■ Requirements
Please quote the rows below word for word, everything from the first row down to the line containing "pyautogui.click(x=18, y=217)", both included.

——

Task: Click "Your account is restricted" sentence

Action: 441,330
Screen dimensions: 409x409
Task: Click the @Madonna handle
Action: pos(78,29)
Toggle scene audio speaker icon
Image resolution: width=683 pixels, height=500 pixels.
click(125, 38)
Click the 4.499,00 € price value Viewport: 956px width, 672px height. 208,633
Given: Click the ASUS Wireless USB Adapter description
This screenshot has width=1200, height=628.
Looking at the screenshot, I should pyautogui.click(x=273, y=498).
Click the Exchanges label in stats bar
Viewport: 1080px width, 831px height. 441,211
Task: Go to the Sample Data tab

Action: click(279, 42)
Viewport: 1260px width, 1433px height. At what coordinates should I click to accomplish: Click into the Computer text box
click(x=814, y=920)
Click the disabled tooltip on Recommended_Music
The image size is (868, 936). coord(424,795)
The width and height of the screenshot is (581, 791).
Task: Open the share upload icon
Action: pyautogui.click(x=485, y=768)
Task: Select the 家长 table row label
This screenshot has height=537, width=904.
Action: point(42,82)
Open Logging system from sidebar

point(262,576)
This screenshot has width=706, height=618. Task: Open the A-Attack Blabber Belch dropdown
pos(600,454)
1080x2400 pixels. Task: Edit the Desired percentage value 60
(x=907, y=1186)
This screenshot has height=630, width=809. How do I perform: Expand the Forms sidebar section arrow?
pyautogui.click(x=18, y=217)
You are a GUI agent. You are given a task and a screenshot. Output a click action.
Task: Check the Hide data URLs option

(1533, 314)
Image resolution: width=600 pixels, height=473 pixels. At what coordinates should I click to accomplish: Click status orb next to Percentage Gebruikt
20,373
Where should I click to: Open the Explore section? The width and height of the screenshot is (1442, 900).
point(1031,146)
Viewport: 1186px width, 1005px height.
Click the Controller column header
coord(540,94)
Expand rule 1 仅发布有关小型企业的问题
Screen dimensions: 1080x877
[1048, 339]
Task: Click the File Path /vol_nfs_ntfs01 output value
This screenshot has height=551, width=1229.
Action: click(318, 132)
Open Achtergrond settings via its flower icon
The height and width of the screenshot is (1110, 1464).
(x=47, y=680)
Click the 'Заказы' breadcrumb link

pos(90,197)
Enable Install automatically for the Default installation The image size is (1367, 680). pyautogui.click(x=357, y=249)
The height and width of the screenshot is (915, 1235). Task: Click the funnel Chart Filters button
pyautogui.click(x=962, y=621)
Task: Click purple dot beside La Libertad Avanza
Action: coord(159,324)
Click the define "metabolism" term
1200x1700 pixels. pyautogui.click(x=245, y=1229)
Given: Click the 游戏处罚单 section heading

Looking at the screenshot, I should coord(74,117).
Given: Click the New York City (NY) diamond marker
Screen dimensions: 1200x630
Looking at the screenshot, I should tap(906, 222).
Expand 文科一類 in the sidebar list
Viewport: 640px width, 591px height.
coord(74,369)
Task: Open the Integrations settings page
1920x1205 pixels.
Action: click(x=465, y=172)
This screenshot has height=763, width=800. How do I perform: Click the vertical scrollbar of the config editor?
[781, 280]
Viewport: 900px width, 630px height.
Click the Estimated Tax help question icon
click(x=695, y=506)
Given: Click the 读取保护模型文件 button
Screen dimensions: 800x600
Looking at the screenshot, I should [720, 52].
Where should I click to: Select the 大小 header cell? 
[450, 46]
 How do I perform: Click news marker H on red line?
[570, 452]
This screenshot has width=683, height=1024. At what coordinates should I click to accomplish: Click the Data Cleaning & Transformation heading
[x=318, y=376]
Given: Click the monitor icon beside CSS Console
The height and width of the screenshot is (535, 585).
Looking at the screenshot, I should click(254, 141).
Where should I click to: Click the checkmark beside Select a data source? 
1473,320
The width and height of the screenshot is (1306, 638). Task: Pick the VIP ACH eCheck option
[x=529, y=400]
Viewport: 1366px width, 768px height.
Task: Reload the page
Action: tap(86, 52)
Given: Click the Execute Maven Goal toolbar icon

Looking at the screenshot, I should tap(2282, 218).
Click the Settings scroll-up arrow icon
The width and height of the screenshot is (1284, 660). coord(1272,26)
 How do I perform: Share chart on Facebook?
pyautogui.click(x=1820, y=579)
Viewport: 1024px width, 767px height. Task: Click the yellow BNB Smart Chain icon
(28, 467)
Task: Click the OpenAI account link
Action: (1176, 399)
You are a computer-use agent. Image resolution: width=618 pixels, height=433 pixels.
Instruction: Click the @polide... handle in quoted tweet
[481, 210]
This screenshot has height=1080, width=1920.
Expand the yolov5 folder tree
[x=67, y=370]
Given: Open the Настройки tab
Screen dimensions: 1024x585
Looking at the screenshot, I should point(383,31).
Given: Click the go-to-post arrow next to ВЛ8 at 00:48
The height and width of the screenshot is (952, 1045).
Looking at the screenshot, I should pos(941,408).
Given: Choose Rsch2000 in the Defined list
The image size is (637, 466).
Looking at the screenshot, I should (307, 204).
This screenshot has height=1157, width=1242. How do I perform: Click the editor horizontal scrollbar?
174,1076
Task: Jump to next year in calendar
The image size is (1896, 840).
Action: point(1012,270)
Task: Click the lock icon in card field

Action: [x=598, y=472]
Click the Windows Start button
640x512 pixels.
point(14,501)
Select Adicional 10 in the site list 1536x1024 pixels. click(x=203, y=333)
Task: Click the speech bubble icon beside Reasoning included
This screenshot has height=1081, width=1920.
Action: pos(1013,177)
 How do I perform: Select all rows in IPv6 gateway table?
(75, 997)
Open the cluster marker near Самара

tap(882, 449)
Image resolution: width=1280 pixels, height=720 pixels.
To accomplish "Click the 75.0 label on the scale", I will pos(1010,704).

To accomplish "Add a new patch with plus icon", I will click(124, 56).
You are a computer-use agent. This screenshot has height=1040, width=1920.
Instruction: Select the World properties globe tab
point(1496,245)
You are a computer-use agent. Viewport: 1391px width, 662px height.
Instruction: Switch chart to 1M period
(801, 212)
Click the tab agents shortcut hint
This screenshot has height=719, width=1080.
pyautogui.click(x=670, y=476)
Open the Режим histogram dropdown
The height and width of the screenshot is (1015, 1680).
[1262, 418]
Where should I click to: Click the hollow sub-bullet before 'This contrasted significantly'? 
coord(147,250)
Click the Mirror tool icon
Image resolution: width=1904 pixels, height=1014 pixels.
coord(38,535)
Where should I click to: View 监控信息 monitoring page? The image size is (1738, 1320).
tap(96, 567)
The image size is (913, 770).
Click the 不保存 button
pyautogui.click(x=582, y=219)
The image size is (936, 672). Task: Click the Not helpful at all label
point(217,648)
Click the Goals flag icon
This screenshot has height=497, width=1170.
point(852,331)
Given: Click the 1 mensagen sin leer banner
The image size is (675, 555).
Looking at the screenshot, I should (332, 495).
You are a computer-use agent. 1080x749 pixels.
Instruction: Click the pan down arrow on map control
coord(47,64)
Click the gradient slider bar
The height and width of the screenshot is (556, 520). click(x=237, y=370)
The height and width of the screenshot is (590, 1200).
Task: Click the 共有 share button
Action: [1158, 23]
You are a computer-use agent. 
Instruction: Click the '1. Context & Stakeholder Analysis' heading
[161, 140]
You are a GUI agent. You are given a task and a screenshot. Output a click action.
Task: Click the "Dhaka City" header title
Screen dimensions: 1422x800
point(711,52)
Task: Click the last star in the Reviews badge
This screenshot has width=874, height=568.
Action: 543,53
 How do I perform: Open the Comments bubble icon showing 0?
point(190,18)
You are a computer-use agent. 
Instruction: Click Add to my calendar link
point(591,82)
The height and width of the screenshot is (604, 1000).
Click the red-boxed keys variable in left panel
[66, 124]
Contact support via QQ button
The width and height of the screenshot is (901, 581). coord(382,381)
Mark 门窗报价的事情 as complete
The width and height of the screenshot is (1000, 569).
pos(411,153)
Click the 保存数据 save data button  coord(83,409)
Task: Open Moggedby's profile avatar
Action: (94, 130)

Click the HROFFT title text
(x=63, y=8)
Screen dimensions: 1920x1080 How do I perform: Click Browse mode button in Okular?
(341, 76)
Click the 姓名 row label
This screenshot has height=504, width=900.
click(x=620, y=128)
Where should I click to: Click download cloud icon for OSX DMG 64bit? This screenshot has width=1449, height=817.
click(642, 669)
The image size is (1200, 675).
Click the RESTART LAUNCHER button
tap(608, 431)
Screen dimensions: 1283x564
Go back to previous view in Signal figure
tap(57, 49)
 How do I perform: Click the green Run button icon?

——

■ Task solution
Task: Click "Your account is restricted" sentence

Action: 441,330
Screen dimensions: 409x409
Task: Click the @Madonna handle
Action: pos(78,29)
Toggle scene audio speaker icon
Image resolution: width=683 pixels, height=500 pixels.
click(125, 38)
Click the 4.499,00 € price value Viewport: 956px width, 672px height. 208,633
Given: Click the ASUS Wireless USB Adapter description
This screenshot has width=1200, height=628.
Looking at the screenshot, I should pyautogui.click(x=273, y=498).
Click the Exchanges label in stats bar
Viewport: 1080px width, 831px height. 441,211
Task: Go to the Sample Data tab

Action: click(279, 42)
Viewport: 1260px width, 1433px height. At what coordinates should I click to accomplish: Click into the Computer text box
click(x=814, y=920)
Click the disabled tooltip on Recommended_Music
The image size is (868, 936). coord(424,795)
The width and height of the screenshot is (581, 791).
Task: Open the share upload icon
Action: pyautogui.click(x=485, y=768)
Task: Select the 家长 table row label
This screenshot has height=537, width=904.
Action: point(42,82)
Open Logging system from sidebar

point(262,576)
This screenshot has width=706, height=618. Task: Open the A-Attack Blabber Belch dropdown
pos(600,454)
1080x2400 pixels. Task: Edit the Desired percentage value 60
(x=907, y=1186)
This screenshot has height=630, width=809. How do I perform: Expand the Forms sidebar section arrow?
pyautogui.click(x=18, y=217)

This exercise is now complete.